“Vandal yürek! Görün ki alkışlanasın
ez bütün çiçekleri kendine canavar dedir
haksızlık et, haksız olduğun anlaşılsın
yaşamak bir sanrı değilse öcalınmak gerektir.”
Güray Süngü’yü “Köşebaşında suret bulan tek kişilik aşk” kitabıyla tanımış, zekasına, diline hayran kalmıştım. Ardısıra diğer hikaye kitaplarını da okumaya koyuldum, “hiçbir şey anlatmayan hikayelerin ikincisi” kitabındaki hikayelerde sıkça kendimle karşılaştım, çok sevdim. Romanlarıyla ise aynı kuvvetli bağı bir türlü yakalayamadım, hep bir noktada sürdüremedim, boğuldu hikaye. Bu kitap ise adından da anlaşılacağı üzere bir sayıklama. Ne hikaye denilecek kurguya sahip ne de şiir denilecek bir söz argümanına. Yazarın okuduğu şiirlerden ne anladığını, ondaki yansımalarını okuyacağınız, bolca zihin okuması yapacağınız bir kitap.

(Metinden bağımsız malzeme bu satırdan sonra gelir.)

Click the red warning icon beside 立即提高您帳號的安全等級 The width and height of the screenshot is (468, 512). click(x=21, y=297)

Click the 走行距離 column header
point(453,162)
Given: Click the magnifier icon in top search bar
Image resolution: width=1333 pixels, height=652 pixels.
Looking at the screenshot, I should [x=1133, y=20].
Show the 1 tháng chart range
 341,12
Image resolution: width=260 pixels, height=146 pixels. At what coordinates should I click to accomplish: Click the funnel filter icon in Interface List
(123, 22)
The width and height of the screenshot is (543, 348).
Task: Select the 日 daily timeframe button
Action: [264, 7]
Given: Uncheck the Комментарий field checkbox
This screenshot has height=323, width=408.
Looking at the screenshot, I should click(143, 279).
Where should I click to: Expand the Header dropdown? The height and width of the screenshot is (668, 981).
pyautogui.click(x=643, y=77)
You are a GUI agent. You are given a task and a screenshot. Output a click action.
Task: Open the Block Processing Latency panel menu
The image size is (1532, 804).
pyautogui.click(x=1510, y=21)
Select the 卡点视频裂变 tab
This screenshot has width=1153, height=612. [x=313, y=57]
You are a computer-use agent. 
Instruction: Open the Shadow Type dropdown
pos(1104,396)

“Drina Köprüsü” bir coğrafyanın hikayesidir. Bu köprü bugün Bosna-Hersek sınırları içerisinde kalan Vişegrad şehrindedir. Sokullu Mehmet paşa tarafından doğup büyüdüğü topraklara yaptırılan bu vakıf yapı etrafında geçen hikaye köprüyü de bir karaktere bürüyüp kitabın baş kahramanı yapar. 300 yılı aşkın süreyi kapsayan bir hikayeler zinciridir roman. Bu uzun süre zarfında köprünün etrafında gerçekleşen hikayelerin hepsi kurgu izlenimini bir kenara bırakıp köprünün kendisi gibi gerçekliğe bürünür. Tarihe ve dönemin sosyolojik yapısına da ışık tutan okumaya değer, iyi bir eserdir.
Bana göre umudun, bekleyişin kitabıdır Tatar Çölü. Drogo göreve başladığı ücra sınır karakolunda umutla tutunurken “alışmanın” konforlu kollarında kendini bulmuş, öyle ki zaman içinde alışmakla bir bütün olmuş ve sonra onun kollarından hiç sıyrılamamış, gençlik arzularını yitirmiştir. Alışmak; ölümdür dedirten kitap. Okunması tavsiye edilir.
Hamza’yı okudum. Yazarın anlatmaya çalıştığı davayı, ruhu hayatım boyunca hep yaşamaya çabaladım. Karakterin anlatılmaya çalışılan buhranını aynı yaşlarda çokça yaşadım ama yazarın kendisinin de bir kaç satırda ifade ettiği gibi mesaj verme kaygısını çokça hissettim. İslamı anlatma çabasında bir eser olduğu için naçizane tavsiyem eleştirimin aksine okumanız gerektiğidir. Şimdiden keyifli okumalar.